For nearly a decade, Lecturer Don Waisanen has instructed Strategic Communication Master’s students at Columbia University on how to bring storytelling to the center of their communications work. With a background in broadcast journalism, speechwriting, and improvisational comedy, Waisanen has also authored several books on how communication works to promote or hinder the force of citizens’ voices.
We caught up with Waisanen to learn what brought him to teaching and why the skill of compelling storytelling is more important than ever.
What drove you to teach?
My prior life working in broadcast journalism, in politics and business, and even the performing arts led me to a career in teaching. Across these different experiences and sectors, I began observing that the type and quality of communication that people use either elevates or hinders every public policy, business decision, or human endeavor.

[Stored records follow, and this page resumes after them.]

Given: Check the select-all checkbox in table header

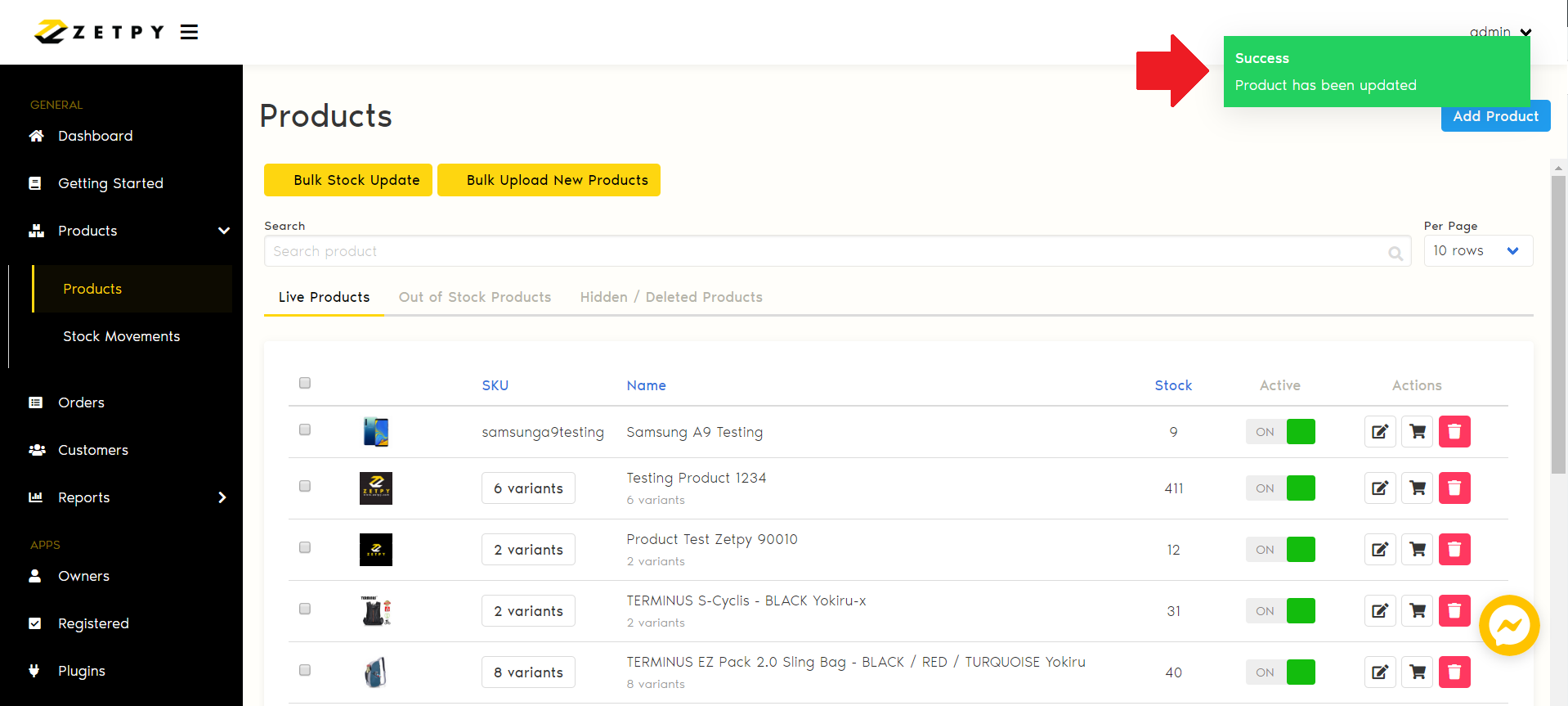Looking at the screenshot, I should click(305, 383).
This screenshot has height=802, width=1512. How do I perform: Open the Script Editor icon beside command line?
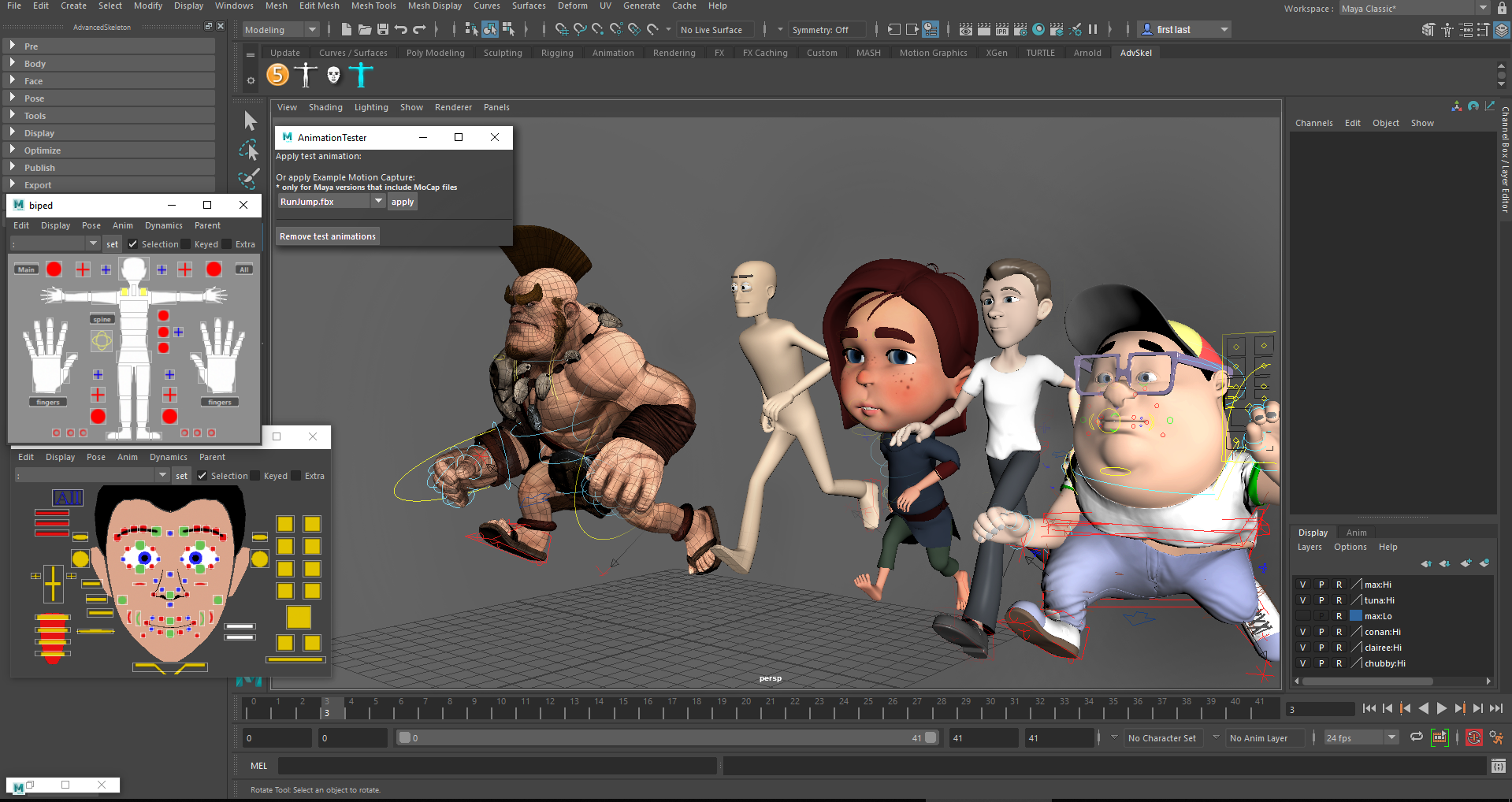coord(1498,766)
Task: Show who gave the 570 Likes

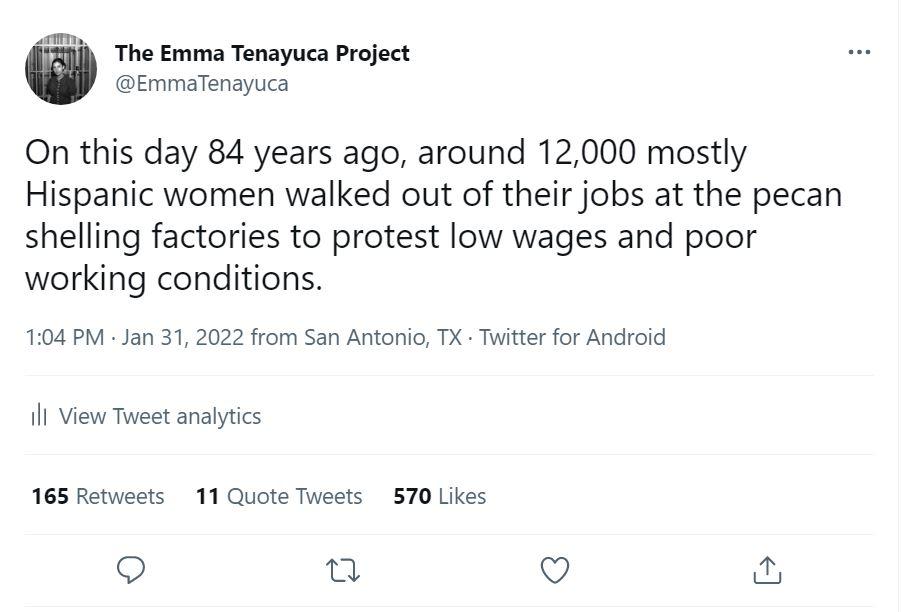Action: [440, 496]
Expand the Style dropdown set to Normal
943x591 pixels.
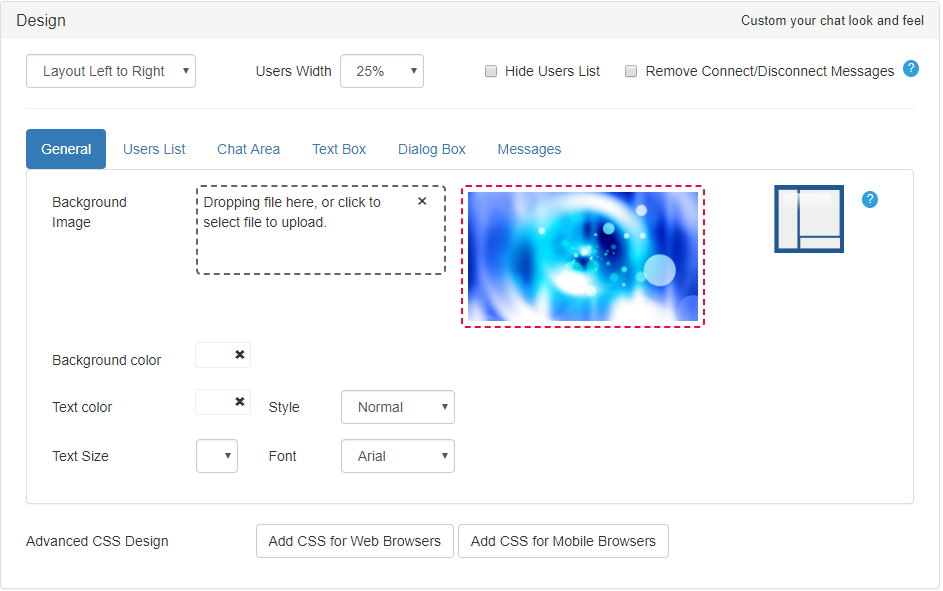point(397,407)
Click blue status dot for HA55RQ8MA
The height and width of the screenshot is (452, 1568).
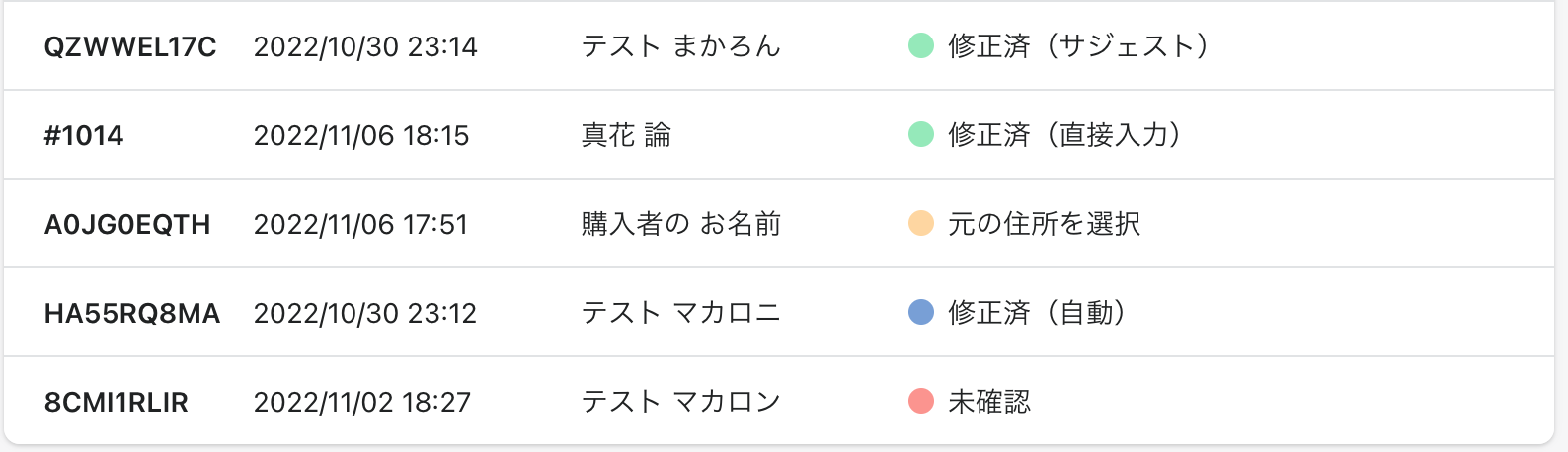click(x=921, y=312)
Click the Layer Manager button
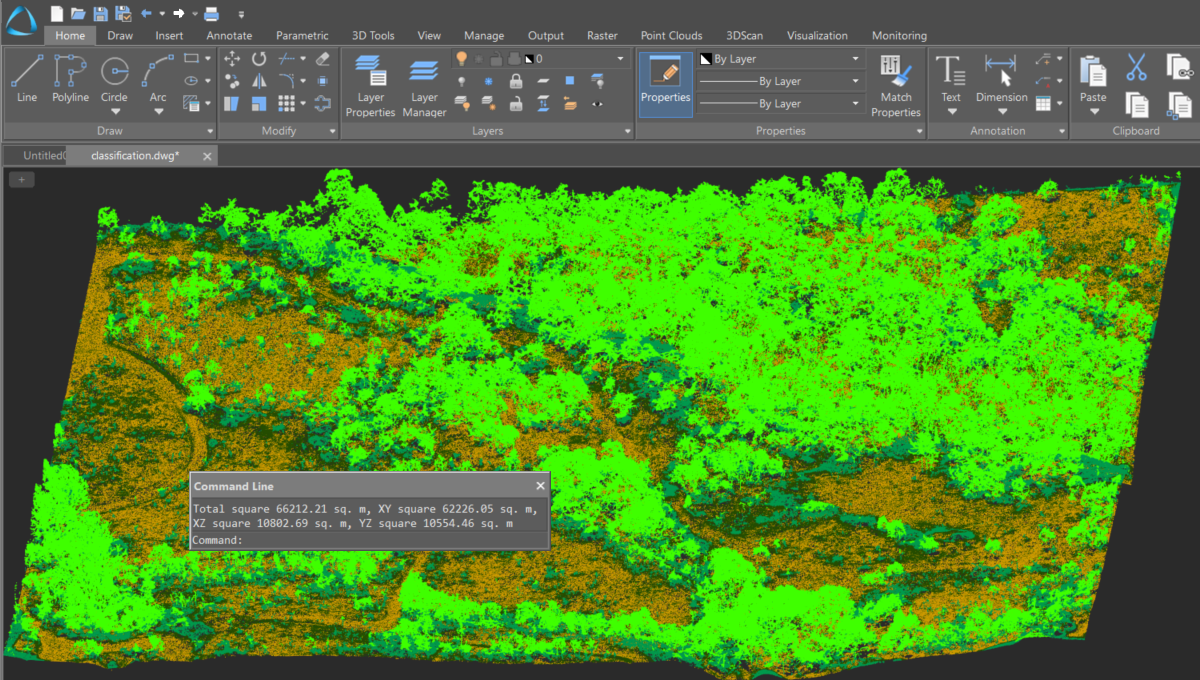Screen dimensions: 1200x680 pos(424,85)
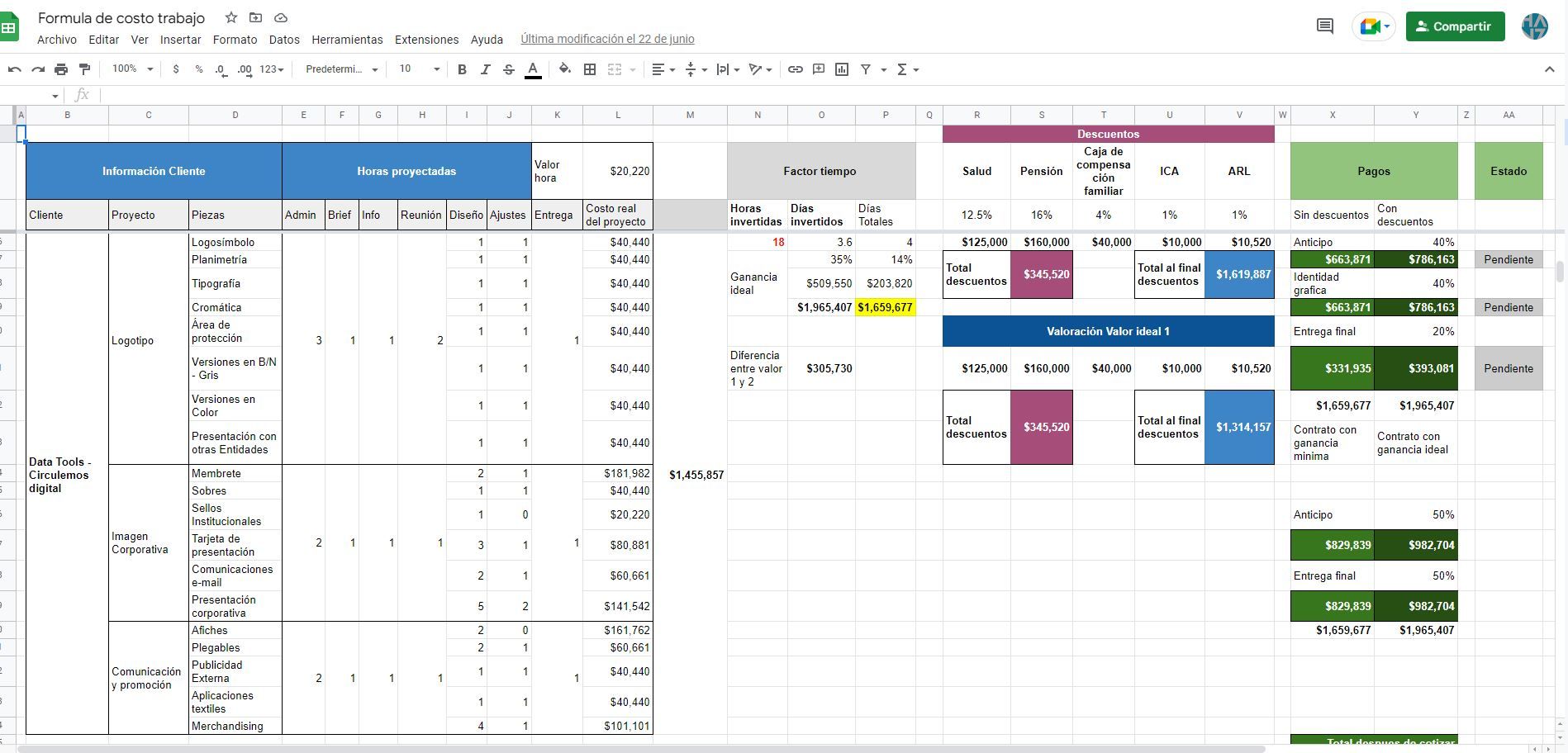
Task: Open the font size dropdown
Action: point(419,69)
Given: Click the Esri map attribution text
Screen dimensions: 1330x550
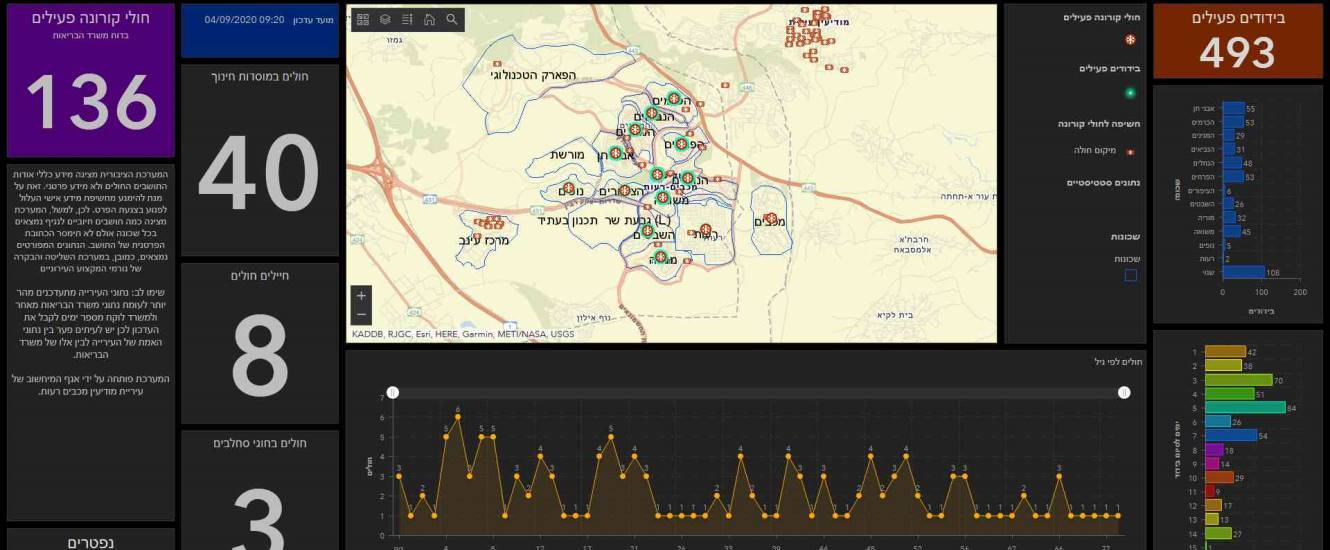Looking at the screenshot, I should pyautogui.click(x=463, y=334).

As I discuss in a new book coming out early next year, Improv for Democracy: How to Bridge Differences and Develop the Communication and Leadership Skills Our World Needs, “Our lives mostly hang on the quality of what we say and how we interact with one another. Day by day and moment to moment, we spend our lives affecting one another for better or worse in every encounter. Sometimes strong friendships dissolve from a lack of conversations. Different communication styles or statements interpreted in different ways can create unproductive tensions in the workplace where there were none. These stakes are only raised in our neighborhoods, communities, and nations, with racial and ethnic divisions arising from the ways that people talk about one another. Leaders have collapsed economies with their words, while politicians have traded insults that have set in motion or brought us to the brink of world wars.”
With these kinds of ideas long circulating in my mind, I became insatiably driven to understand how communication works and what it does in our lives. I see teaching communication as a mission to understand, collectively work through, and set in motion 21st-century forms of communication that can best move our planet into the future. I started that journey over two decades ago and have never, ever been bored—there’s always more to learn and apply with this electrifying and consequential subject!
Too many organizations and marketing, advertising, and PR professionals fall into the trap of calling everything a 'story.' One piece of feedback I receive from students every semester is that they learned about the critical difference between what is and isn’t a story."
Why is your class critical in today’s environment?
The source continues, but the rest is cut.